Milan Kundera (1929) es un maravilloso novelista, cuentista y poeta checo que ilustró como nadie la necesidad del hombre para crearse nuevos mundos. En nuestro país es conocido básicamente por su gran obra La insoportable levedad del ser, sublime historia de amor entre Tomás y Teresa pero entrecruzada por profundidades filosóficas y levedades estéticas. De la novela tomo esta frase que me llevará luego a mi real objetivo: “El hombre nunca puede saber qué debe querer, porque vive solo una vida y no tiene modo de compararla con sus vidas precedentes ni enmendarla en sus vidas posteriores”. ¿Seremos pues todos tan pequeños que no nos merezcamos quinientos, mil, diez mil líderes que nos muestren que puede haber otra vida y que no estamos condenados a la marchita visión actual?

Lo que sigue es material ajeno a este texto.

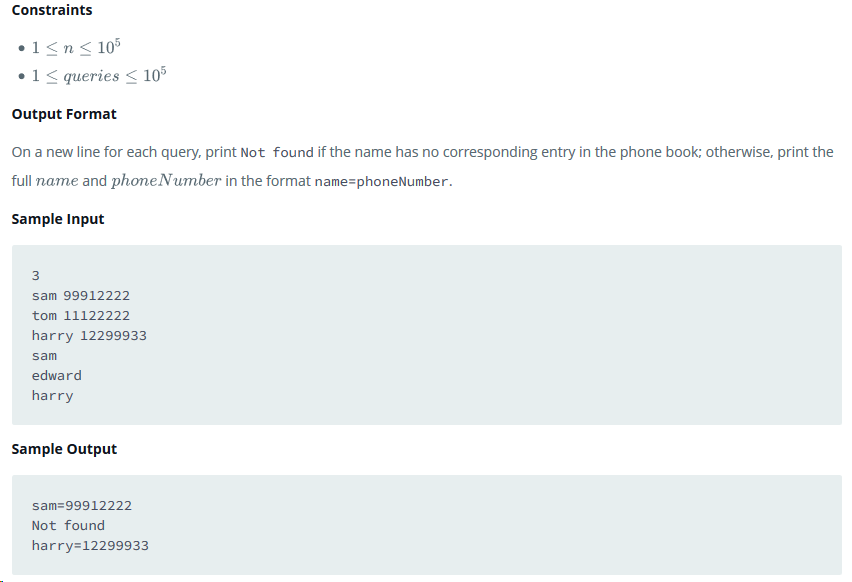Screen dimensions: 852x582
Task: Click the 'harry 12299933' input line
Action: (x=89, y=336)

Kundera, a quien dedico mi tributo de hoy, en otra novela La vida está en otra parte, nos cuenta la historia del joven Jaromil (¿quizás nuestro Mauro?) que permanentemente trata de escapar, de evadirse y hasta de construirse otro mundo. Esa búsqueda constante lo hace soñar en mundos mejores, más confortables y seguramente más libres que su Praga de 1969. El broche de esa novela está en el prólogo del maestro Carlos Fuentes (1928–2012) que escribe algo brutalmente actual “El comercio de la historia consiste en venderle a la gente un porvenir a cambio de un pasado”. Y así, de cuajo, en pocas palabras, nos sepulta la trampa de los gobernantes post modernos que en lugar de proyectar futuros, nos reivindican causas que ya todos dieron por enterradas.

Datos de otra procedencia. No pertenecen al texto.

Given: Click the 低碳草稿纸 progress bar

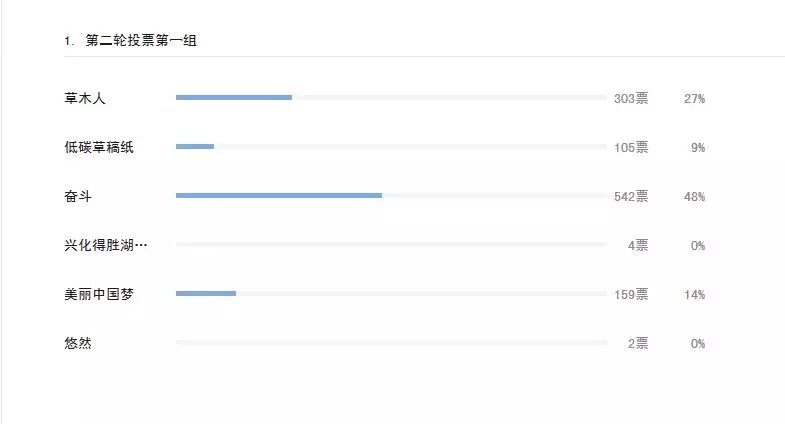Looking at the screenshot, I should click(x=391, y=147).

La vida de Jaromil es de una eterna huida hacia un mundo mejor donde nadie le muestra un porvenir. Él mismo se lo debe buscar y sin parlanchines caudillos mediante, ya que sabe que la verdadera base de la sociedad es la libertad. Jaromil escribe: “La Libertad no comienza cuando los padres son rechazados o enterrados, sino cuando ya no hay padres”. Ni Mauro, ni Jaromil querían vivir en grises ya que buscaban una vida que fuera una explosión de colores; uno escapando de “La Quema”, el otro huyendo de su Praga natal.

Una fresca mañana de diciembre de 1987, en el 555 de University Avenue de Palo Alto, California, yo entraba extremadamente temeroso en las oficinas del Sr. Tom Peters (gigante gurú por sus múltiples libros sobre la excelencia empresaria) para intentar convencerlo (con cheque en mano) de que viniera a Argentina para un Congreso de Management y Marketing que algunos locos atrevidos organizábamos cada año por ese entonces. Mis 34 años y mi inglés era muy poco para tamaño desafío, pero mi coraje y ganas de crecer estaban fuera de escala. El Sr. Peters, luego de acordar y firmar el contrato me impuso una condición inesperada. “Quiero que me lleve a una escuela bien popular ya que quiero hablarles a niños y hacerles una sola pregunta”. Por supuesto le dije que sí y sin salir de mi asombro, tontamente, le dije que tendría un traductor a su disposición. “Mr. Peters, ¿qué quiere preguntarles a los alumnos argentinos?”. Mirándome fijamente desde sus ojos azules me dijo: “No hay pregunta más poderosa para hacerle a un niño como: ¿qué quieres ser cuando seas grande? De esa forma se ayuda a los jóvenes a trasladarse hacia el futuro y en pensar en lo que viene. Un niño sin ambiciones de crecer es un niño que se perderá en la vida”.

Nos dimos la mano, salí de allí y caminé la corta distancia hacia Stanford University pensando en mis padres cuando ya de muy pequeño me preguntaban: “Nene, ¿qué querés ser de grande?”. Los viejos, no estaban errados, aún sin haber leído ni a Milan Kundera ni a Tom Peters. Pensar en grande es crecer. Y allí iba yo caminando y construyendo más y más castillos en mi cabeza alborotada.